___ EXCERPT PROVIDED
UNITED STATES
SECURITIES AND EXCHANGE COMMISSION
Washington, D.C. 20549
 
 
 
 
 
FORM 8-K
 
 
 
 
 
CURRENT REPORT
Pursuant to Section 13 or 15(d) of
The Securities Exchange Act of 1934
Date of Report (Date of earliest event reported)
February 7, 2017
 
 
 
 
 
GoDaddy Inc.
(Exact name of registrant as specified in its charter)
 
 
 
 
 
Delaware
 
001-36904
 
46-5769934
(State or other jurisdiction of incorporation or organization)
 
(Commission File Number)
 
(I.R.S. Employer Identification Number)
 
 
 
 
 
 
 
14455 N. Hayden Road
 
 
 
 
Scottsdale, Arizona 85260
 
 
(Address of principal executive offices, including zip code)
 
 
 
 
 
 
 
(480) 505-8800
 
 
(Registrant’s telephone number, including area code)
 
 
 
 
 
 
 
Not Applicable
 
 
(Former name or former address, if changed since last report)
______
• [EXERCISE A]
Answer these from the Form 8-K cover page above:
(i) What date is given as the date of the earliest event reported?
(ii) What is the registrant's exact name as specified in its charter?
(iii) What telephone number is listed for the registrant?
• [EXERCISE B]
From the Form 8-K cover page above, output the passage starting with "CURRENT REPORT" and going on through "GoDaddy Inc.".
The lines that follow come from a different source than the cover page above.
___ DATA EXTRACT
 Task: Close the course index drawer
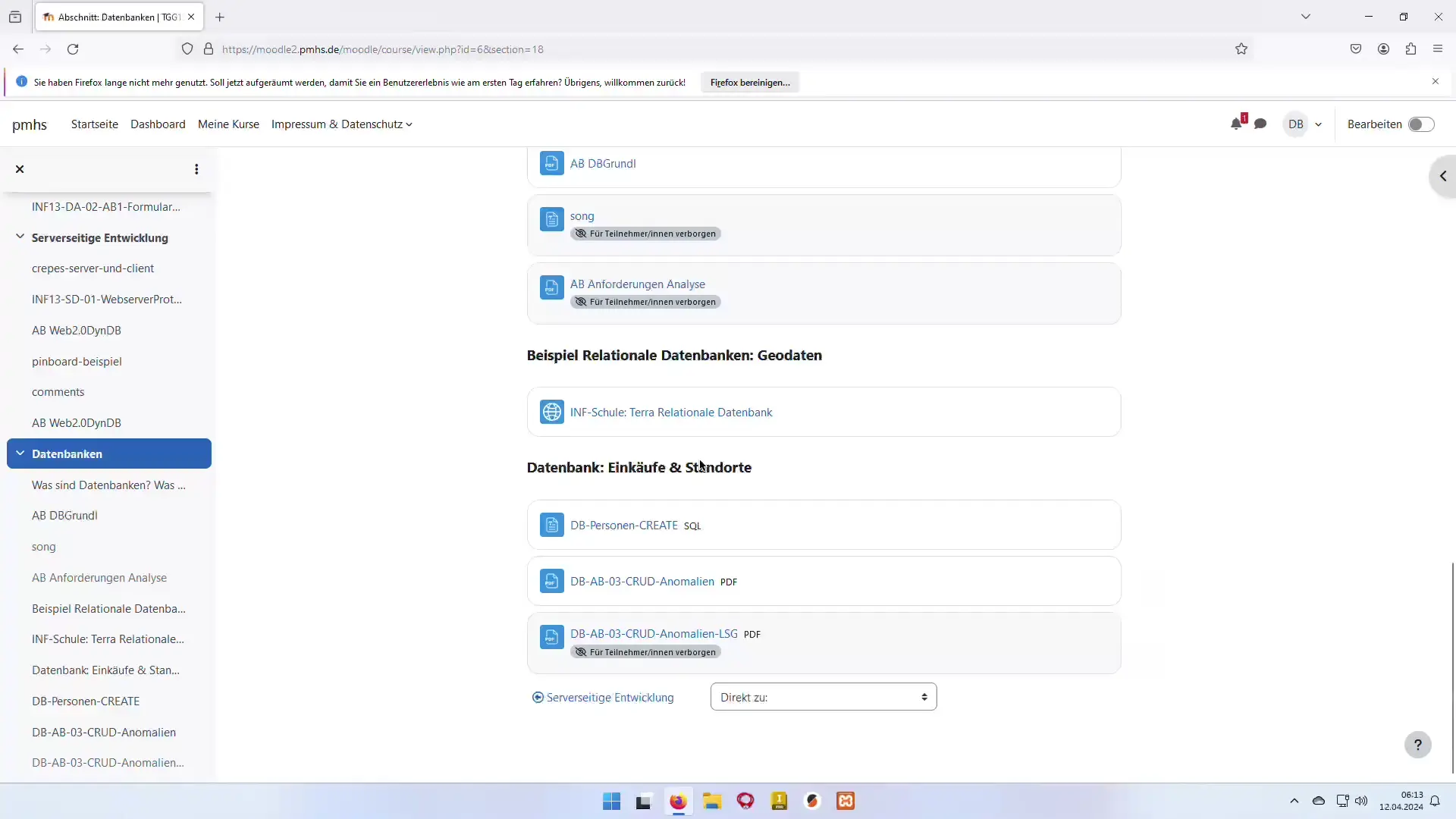[x=20, y=169]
______
• [RESPONSE A]
(i) February 7, 2017
(ii) GoDaddy Inc.
(iii) (480) 505-8800

• [RESPONSE B]
CURRENT REPORT
Pursuant to Section 13 or 15(d) of
The Securities Exchange Act of 1934
Date of Report (Date of earliest event reported)
February 7, 2017
 
 
 
 
 
GoDaddy Inc.